So it's a nice way to build up a different bucket of retirement savings where you can still take advantage of having a Roth IRA and then maybe incrementally still being able to contribute to an IRA and then and then convert it over.

Also Roth IRAs are tax beneficial for heirs. So that's something here that's good to think about when you think about multigenerational planning. Being strategic now, with some of the things we just mentioned, with Roth IRAs can provide a nice tax free asset to beneficiaries.

Right, so if you have, your children are your beneficiaries, maybe they're in a very high tax bracket or you anticipate them being in a high tax bracket in the future, having a tax free IRA that you pass to them is a nice benefit and good from an estate tax planning, it's not exactly estate tax, but tax planning perspective for your multigenerational planning. So really, there's no significant downside.

There's timing questions that people may have about Roth IRAs, but when does it really make sense to do it, so, you know, we can certainly go into that a little bit in our Q&A, but I'll move on to some additional planning tips that we wanted to think about.
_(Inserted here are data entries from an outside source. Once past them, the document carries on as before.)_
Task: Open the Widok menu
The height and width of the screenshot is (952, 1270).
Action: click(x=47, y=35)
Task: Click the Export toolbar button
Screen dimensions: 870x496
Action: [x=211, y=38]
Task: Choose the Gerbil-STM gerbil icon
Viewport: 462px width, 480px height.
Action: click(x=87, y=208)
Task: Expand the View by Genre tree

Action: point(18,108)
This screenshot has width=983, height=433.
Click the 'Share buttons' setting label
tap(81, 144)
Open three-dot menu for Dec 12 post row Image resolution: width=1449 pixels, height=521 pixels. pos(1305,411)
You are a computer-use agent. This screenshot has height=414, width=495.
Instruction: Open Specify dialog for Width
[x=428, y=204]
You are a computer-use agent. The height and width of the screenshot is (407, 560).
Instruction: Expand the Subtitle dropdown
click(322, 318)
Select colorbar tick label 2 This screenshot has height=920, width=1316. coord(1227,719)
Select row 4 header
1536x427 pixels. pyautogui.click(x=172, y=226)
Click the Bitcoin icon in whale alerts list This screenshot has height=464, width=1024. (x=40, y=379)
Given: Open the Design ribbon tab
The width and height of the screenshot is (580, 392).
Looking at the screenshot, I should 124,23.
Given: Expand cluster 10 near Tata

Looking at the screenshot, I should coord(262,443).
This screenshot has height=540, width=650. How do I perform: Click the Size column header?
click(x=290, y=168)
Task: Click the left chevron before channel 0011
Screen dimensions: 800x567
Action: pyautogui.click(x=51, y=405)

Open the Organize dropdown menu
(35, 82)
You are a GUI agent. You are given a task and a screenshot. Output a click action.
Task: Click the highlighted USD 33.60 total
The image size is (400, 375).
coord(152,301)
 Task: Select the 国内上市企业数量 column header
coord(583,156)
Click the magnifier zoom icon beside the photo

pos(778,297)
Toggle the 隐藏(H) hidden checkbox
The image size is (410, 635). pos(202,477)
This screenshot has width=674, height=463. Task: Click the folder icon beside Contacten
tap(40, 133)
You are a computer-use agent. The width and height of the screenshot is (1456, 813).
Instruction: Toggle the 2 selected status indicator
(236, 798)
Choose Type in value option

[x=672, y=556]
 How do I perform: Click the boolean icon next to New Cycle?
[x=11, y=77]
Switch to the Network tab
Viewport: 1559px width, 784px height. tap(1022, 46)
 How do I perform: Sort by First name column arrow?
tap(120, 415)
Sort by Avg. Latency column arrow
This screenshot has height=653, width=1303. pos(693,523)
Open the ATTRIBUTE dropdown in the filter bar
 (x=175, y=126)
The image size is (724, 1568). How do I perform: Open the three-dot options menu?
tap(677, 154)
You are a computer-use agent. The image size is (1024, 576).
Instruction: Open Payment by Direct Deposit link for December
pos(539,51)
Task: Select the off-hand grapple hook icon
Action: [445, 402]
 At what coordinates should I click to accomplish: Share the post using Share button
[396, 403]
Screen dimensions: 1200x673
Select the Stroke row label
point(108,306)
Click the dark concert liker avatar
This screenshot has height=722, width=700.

And this is just areas of just good general strategies that are good to keep in mind as you review your plan each year.

Many people listening to this either heard a fair amount of tax loss selling last year or took advantage of tax loss selling. Really, a silver lining to markets being down is for people with taxable investments is that you can sell securities at a loss to offset capital gains.

So we're in a new tax year now, but you can still do strategic tax loss selling, you know, each year really as you have, as you perhaps have some losses to take advantage of.

So for those with less, who are less familiar with this when calculating capital gains tax, you add up all of your realized gains and you and you also add up all of your realized losses and then you net those together. So losses will offset gains. So there may be good candidates to sell in your portfolio. And then buyback after you know, after a period of time, you have to wait the wash sale period and you can buy back into those securities and continue on.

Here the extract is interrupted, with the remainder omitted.